See d1c3fb1f8f29 ("hugetlb: introduce nr_overcommit_hugepages sysctl") for
more details.

The resulting code is unnecessarily hairy, cause code duplication and
doesn't allow to share the allocation paths.  Moreover pool size changes
tend to be very seldom so optimizing for them is not really reasonable. 
Simplify the code and allow to allocate a fresh surplus page as long as we
are under the overcommit limit and then recheck the condition after the
allocation and drop the new page if the situation has changed.  This
should provide a reasonable guarantee that an abrupt allocation requests
will not go way off the limit.

If we consider races with the pool shrinking and enlarging then we should
be reasonably safe as well.  In the first case we are off by one in the
worst case and the second case should work OK because the page is not yet
visible.  We can waste CPU cycles for the allocation but that should be
acceptable for a relatively rare condition.

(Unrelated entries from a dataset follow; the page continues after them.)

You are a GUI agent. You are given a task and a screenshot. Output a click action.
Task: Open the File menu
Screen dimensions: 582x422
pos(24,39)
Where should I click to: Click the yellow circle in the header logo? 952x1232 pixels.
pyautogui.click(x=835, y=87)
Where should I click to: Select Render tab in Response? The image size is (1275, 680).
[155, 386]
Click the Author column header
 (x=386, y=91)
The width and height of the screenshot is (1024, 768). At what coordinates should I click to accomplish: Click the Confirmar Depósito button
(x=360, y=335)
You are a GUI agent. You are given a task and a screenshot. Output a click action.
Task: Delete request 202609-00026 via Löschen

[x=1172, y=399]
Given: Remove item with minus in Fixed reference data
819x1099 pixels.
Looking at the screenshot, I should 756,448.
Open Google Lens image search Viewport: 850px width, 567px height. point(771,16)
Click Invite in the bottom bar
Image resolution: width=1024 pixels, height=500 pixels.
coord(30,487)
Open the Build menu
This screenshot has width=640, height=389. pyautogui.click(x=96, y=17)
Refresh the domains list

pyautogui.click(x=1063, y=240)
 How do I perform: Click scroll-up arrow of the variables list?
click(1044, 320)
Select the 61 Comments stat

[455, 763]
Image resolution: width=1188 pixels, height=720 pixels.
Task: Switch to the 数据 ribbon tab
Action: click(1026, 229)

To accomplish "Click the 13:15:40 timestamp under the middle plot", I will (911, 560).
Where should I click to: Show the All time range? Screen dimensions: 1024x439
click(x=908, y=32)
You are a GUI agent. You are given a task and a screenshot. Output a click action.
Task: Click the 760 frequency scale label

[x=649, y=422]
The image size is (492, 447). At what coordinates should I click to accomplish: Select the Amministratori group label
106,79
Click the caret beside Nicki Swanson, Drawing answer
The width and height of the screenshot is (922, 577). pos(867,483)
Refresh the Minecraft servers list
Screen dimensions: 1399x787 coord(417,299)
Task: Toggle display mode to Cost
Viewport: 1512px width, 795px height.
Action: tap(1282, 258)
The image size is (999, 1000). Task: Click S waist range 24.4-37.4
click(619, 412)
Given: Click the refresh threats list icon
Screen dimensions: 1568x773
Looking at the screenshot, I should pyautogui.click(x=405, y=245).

Link: http://lkml.kernel.org/r/20180103093213.26329-5-mhocko@xxxxxxxxxx
Signed-off-by: Michal Hocko <mhocko@xxxxxxxx>
Reviewed-by: Mike Kravetz <mike.kravetz@xxxxxxxxxx>
Reviewed-by: Naoya Horiguchi <n-horiguchi@xxxxxxxxxxxxx>
Cc: Andrea Reale <ar@xxxxxxxxxxxxxxxxxx>
Cc: Anshuman Khandual <khandual@xxxxxxxxxxxxxxxxxx>
Cc: Kirill A. Shutemov <kirill.shutemov@xxxxxxxxxxxxxxx>
Cc: Vlastimil Babka <vbabka@xxxxxxx>
Cc: Zi Yan <zi.yan@xxxxxxxxxxxxxx>
Signed-off-by: Andrew Morton <akpm@xxxxxxxxxxxxxxxxxxxx>
---

 mm/hugetlb.c |   62 ++++++++++++++++++-------------------------------
 1 file changed, 23 insertions(+), 39 deletions(-)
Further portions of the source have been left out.